■ **Directions**
In the data below, find each line carrying the string "target" and copy it out.

■ **Exercise data**
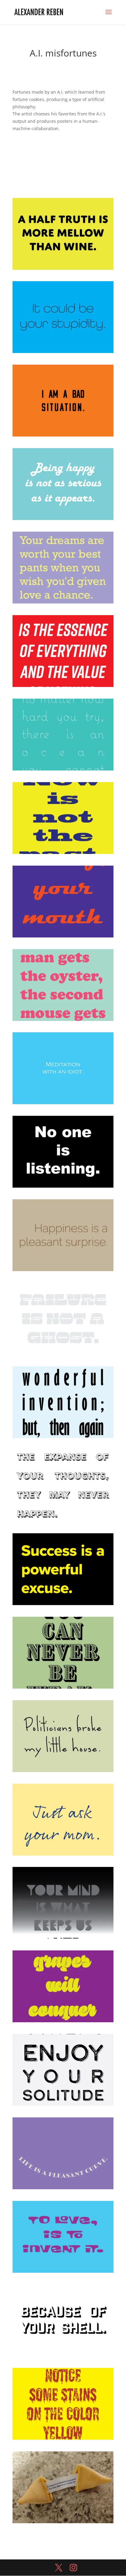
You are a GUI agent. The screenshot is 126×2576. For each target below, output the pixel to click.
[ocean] (63, 770)
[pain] (63, 687)
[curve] (63, 2189)
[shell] (63, 2356)
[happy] (63, 1271)
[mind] (63, 1939)
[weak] (63, 1688)
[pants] (63, 603)
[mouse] (63, 1021)
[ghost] (63, 1354)
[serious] (63, 520)
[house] (63, 1772)
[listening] (63, 1187)
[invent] (63, 2272)
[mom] (63, 1855)
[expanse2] (63, 1521)
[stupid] (63, 353)
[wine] (63, 270)
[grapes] (63, 2022)
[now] (63, 854)
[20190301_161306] (63, 2523)
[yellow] (63, 2439)
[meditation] (63, 1104)
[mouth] (63, 937)
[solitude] (63, 2106)
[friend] (63, 1438)
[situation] (63, 436)
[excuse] (63, 1605)
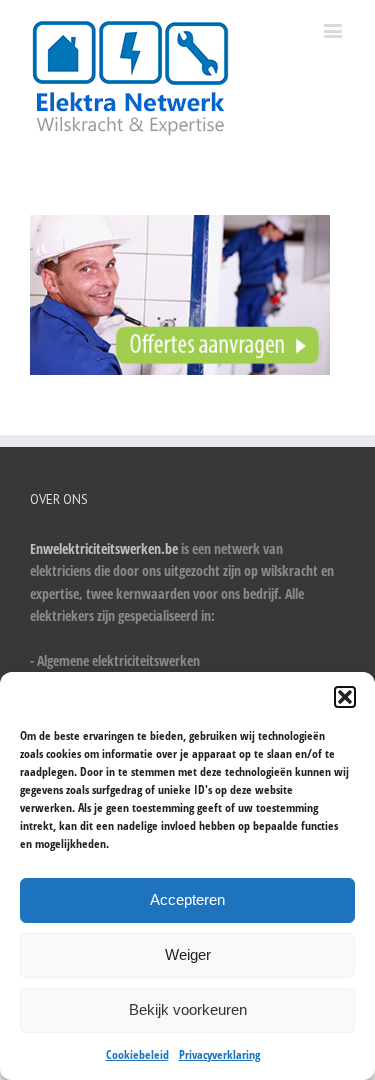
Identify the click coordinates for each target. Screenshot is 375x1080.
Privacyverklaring (219, 1054)
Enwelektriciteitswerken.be (104, 548)
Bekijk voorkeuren (188, 1009)
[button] (345, 697)
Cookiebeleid (137, 1054)
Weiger (188, 954)
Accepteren (187, 899)
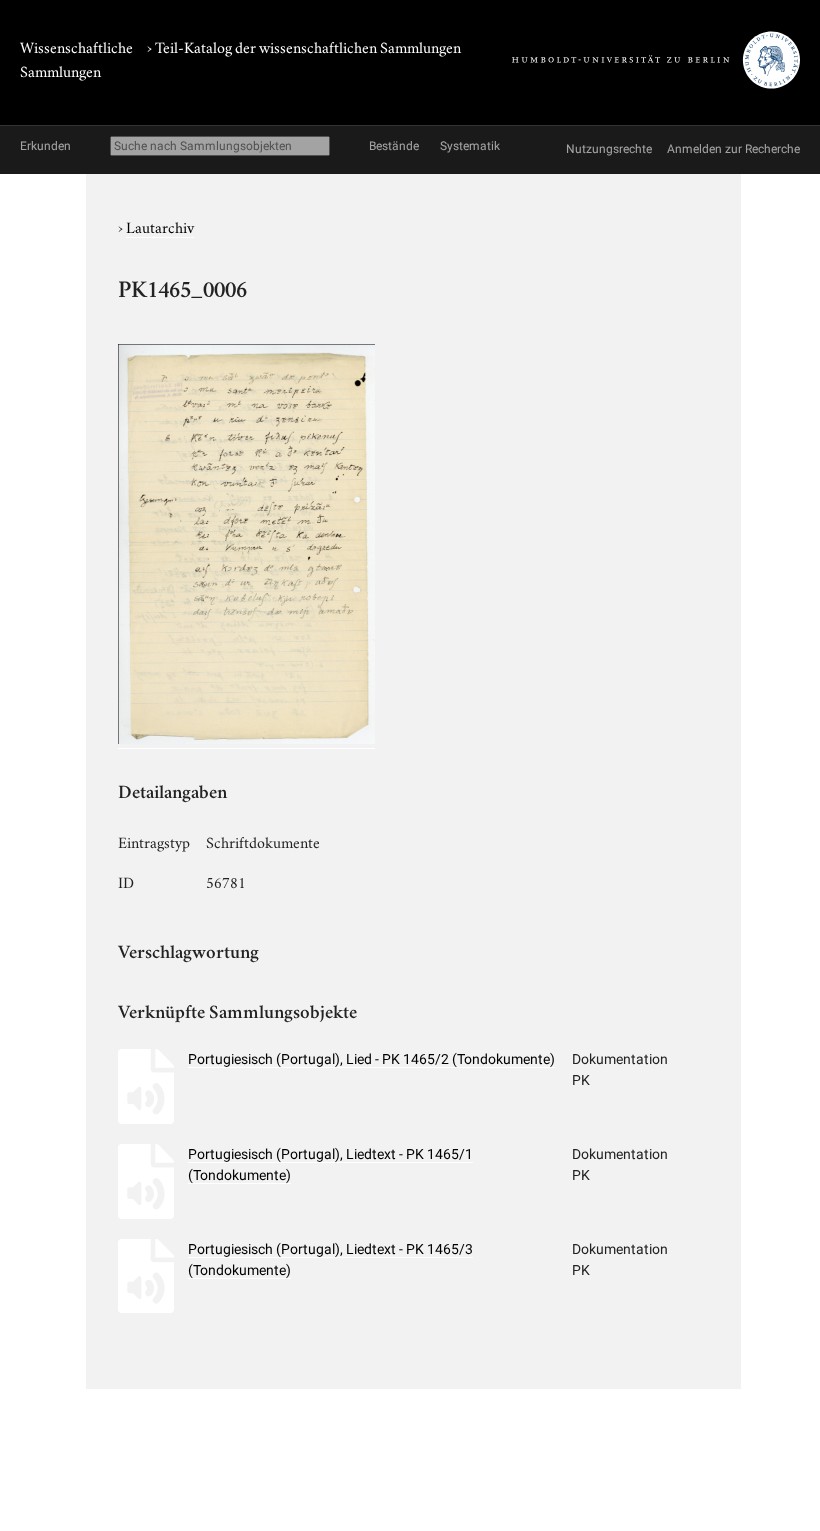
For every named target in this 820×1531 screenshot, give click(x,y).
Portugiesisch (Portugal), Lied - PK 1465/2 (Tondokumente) (371, 1059)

■ **Output**
You are a GUI agent. The screenshot is 126×2576. For each target below, output the pixel to click.
Identify the click coordinates for each target. Screenshot is 375x1080.
For every named target in this 820×1531 screenshot, give click(x,y).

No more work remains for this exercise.